The General Court has dismissed an appeal against the European Commission’s refusal to allow access to certain documents cited in its State aid decision against Starbucks in October 2015. The applicant, Steven Verschuur, had previously applied to the Commission requesting access to various materials referred to in the decision, including observations provided by a competitor of Starbucks in response to an informal request by the Directorate-General for Competition (DG Competition) in the context of its State aid investigation. Mr Verschuur claimed access to these documents on the basis of a general Regulation granting public access to European Parliament, Council and Commission documents (Regulation (EC) No 1049/2001). Access under this regulation is, however, subject to certain limits based on public or private interest grounds, including refusal of access to a document where disclosure would undermine the protection of the purpose of inspections, investigations and audits.

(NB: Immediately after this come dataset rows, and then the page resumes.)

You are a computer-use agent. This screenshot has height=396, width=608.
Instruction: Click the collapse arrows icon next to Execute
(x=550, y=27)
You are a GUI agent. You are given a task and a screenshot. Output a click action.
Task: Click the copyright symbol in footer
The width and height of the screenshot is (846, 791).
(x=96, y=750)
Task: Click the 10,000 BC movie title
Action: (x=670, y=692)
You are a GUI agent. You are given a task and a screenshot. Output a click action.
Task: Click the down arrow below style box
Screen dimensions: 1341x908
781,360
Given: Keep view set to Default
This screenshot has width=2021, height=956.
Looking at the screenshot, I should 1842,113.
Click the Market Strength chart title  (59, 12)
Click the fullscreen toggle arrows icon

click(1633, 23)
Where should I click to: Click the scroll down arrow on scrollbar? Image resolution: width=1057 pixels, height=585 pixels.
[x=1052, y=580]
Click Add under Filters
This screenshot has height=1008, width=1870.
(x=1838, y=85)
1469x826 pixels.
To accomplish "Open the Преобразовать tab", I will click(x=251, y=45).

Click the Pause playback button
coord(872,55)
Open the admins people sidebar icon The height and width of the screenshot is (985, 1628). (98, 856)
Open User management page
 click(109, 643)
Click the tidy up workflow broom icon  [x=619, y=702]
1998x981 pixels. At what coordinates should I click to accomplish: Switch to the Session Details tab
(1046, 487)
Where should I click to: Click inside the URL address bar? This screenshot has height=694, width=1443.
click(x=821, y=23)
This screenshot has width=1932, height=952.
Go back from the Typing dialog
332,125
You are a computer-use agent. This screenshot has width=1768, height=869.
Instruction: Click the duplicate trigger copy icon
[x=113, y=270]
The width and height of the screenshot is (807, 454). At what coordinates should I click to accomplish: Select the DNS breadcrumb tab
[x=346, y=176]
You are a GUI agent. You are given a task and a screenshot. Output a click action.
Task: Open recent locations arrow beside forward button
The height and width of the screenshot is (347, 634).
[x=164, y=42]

The General Court upheld the Commission’s refusal to provide the documents, concluding that these documents were covered by the general presumption, developed in European case law, that disclosure of documents in the administrative file in principle undermines protection of the objectives of investigation activities. In doing so it rejected the applicant’s contention that the competitor’s observations were not a response to the State aid opening decision and did not therefore come within the scope of this general presumption. The Court adopted a broad interpretation, holding that (i) the presumption covers access to ‘documents in the administrative file’ relating to a procedure reviewing State aid; (ii) it was therefore not restricted solely to responses to the State aid opening decision; and (iii) the documents supplied by the competitor “undoubtedly” formed part of the Commission’s administrative file within this meaning and were thus protected by the general presumption. Although the Court acknowledged that this presumption could be reversed by demonstrating a higher public interest that justified disclosure, in the present case the applicant had not put forward such arguments. The action was therefore dismissed as manifestly lacking any foundation in law.